- [Exercise details]
The line containing "630x427 pixels." and every line after it, through the last line of the records, are to be transcribed exactly, and nothing else.

(Stored entries)
· · · · ·

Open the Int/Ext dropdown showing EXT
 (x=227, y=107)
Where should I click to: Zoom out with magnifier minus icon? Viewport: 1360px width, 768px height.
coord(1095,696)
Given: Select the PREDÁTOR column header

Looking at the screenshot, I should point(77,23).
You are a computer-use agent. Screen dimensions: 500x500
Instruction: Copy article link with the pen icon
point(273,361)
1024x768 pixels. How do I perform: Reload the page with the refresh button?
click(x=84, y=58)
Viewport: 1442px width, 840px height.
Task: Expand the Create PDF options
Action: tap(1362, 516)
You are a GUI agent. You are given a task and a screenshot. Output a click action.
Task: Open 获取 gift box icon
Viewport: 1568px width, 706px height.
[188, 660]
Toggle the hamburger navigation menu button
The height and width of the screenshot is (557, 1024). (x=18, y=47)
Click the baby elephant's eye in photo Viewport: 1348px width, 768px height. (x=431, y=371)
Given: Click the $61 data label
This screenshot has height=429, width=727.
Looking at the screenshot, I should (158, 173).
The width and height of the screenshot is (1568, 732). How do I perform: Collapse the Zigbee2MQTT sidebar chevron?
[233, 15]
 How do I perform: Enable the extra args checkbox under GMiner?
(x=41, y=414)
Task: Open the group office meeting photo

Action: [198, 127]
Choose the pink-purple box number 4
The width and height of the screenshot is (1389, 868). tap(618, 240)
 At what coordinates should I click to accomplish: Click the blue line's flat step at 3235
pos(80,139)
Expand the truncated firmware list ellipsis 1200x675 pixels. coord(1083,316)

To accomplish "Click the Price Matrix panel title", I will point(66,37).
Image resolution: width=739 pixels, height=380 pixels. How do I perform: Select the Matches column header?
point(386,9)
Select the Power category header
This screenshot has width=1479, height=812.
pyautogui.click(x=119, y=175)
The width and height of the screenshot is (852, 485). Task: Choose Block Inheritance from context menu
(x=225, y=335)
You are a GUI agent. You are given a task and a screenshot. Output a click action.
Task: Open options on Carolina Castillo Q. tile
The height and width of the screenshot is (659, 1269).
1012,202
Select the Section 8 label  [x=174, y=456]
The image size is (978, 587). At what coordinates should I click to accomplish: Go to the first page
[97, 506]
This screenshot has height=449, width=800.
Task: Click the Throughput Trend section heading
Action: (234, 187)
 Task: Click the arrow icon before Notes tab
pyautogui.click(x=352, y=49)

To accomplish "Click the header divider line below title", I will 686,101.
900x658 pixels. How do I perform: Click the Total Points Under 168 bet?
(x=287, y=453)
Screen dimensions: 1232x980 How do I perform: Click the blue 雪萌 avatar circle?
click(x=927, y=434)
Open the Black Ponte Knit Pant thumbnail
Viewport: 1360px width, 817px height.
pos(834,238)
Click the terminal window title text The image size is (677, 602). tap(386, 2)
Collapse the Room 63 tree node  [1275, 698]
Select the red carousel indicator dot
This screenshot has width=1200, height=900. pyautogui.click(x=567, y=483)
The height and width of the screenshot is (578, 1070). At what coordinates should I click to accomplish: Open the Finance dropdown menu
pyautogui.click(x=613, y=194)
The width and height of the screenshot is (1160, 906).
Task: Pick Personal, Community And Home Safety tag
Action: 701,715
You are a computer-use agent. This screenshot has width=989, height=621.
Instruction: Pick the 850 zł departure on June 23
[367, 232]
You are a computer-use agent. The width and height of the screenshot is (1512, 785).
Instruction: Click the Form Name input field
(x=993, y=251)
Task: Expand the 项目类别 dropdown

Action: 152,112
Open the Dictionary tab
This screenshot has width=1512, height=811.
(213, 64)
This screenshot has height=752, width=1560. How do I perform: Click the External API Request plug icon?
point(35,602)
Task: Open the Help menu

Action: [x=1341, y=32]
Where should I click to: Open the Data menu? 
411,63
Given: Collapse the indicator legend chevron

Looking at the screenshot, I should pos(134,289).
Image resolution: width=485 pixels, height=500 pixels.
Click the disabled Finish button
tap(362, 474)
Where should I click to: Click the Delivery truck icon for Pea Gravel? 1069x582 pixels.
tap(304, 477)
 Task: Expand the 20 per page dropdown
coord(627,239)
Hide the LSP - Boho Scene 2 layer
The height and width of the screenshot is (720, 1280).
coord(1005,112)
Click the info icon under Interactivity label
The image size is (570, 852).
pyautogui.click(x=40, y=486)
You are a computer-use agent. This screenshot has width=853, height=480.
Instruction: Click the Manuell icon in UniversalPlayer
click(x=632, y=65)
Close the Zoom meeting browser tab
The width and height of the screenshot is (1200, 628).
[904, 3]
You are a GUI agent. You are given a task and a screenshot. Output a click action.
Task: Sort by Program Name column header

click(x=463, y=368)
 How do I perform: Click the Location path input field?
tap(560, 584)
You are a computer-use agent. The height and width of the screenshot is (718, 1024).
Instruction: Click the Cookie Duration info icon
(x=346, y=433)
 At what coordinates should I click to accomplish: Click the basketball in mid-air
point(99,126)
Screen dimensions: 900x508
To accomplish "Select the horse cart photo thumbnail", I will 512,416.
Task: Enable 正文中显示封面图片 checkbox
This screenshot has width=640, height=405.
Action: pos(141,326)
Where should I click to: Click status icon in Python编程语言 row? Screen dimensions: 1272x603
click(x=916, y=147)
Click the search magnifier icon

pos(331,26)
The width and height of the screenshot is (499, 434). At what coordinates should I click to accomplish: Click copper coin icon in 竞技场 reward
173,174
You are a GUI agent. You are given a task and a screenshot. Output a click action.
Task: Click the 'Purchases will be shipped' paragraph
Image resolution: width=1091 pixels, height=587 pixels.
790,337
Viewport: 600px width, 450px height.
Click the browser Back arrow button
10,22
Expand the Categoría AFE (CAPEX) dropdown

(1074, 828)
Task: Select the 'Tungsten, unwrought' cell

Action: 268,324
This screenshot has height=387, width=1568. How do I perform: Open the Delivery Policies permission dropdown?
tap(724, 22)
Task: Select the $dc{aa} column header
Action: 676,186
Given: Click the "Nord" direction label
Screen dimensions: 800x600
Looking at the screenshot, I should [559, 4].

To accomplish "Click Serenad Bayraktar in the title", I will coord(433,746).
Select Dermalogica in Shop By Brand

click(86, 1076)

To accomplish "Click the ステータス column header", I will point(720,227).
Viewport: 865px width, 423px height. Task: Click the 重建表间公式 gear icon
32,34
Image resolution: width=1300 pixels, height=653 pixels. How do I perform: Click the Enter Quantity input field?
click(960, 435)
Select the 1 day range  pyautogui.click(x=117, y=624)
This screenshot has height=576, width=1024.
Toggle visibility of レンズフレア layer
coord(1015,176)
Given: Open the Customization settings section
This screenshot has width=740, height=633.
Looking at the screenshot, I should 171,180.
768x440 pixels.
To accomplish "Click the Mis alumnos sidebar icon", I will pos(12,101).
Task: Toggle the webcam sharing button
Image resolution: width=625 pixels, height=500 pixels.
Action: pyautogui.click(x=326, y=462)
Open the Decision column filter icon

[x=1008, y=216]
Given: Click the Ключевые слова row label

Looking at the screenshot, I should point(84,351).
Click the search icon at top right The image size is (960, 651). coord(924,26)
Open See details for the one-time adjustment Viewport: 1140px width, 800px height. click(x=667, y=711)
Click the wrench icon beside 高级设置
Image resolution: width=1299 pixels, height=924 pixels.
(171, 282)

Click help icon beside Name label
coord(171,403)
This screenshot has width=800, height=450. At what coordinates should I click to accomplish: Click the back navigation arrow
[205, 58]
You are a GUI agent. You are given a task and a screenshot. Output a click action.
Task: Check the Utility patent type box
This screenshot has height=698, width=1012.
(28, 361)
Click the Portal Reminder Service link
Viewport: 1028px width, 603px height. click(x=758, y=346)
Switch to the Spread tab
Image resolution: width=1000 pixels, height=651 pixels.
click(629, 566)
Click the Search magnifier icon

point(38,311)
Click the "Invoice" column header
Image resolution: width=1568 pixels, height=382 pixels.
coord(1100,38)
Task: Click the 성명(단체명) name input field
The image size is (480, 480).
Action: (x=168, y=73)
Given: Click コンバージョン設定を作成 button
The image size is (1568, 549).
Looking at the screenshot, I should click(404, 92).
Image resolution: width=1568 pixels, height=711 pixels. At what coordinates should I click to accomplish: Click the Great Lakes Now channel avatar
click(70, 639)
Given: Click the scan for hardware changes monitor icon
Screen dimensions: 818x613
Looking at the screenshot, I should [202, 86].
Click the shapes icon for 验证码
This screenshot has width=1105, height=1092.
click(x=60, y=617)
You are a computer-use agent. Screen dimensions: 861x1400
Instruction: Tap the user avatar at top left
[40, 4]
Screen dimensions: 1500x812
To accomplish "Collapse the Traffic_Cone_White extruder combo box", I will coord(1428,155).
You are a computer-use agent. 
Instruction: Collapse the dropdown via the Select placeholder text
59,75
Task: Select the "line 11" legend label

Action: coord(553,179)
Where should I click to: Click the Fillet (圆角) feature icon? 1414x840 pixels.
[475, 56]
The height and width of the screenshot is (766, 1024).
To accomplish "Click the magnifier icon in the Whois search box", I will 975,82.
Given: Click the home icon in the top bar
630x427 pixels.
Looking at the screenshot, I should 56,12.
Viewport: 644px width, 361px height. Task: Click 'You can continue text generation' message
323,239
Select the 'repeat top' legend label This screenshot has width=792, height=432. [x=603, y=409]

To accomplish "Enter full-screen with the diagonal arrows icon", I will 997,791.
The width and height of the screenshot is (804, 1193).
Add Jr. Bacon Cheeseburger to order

· · · · ·

- [Output for this exercise]
630x427 pixels.
Looking at the screenshot, I should 56,12.
Viewport: 644px width, 361px height. Task: Click 'You can continue text generation' message
323,239
Select the 'repeat top' legend label This screenshot has width=792, height=432. [x=603, y=409]

To accomplish "Enter full-screen with the diagonal arrows icon", I will 997,791.
The width and height of the screenshot is (804, 1193).
Add Jr. Bacon Cheeseburger to order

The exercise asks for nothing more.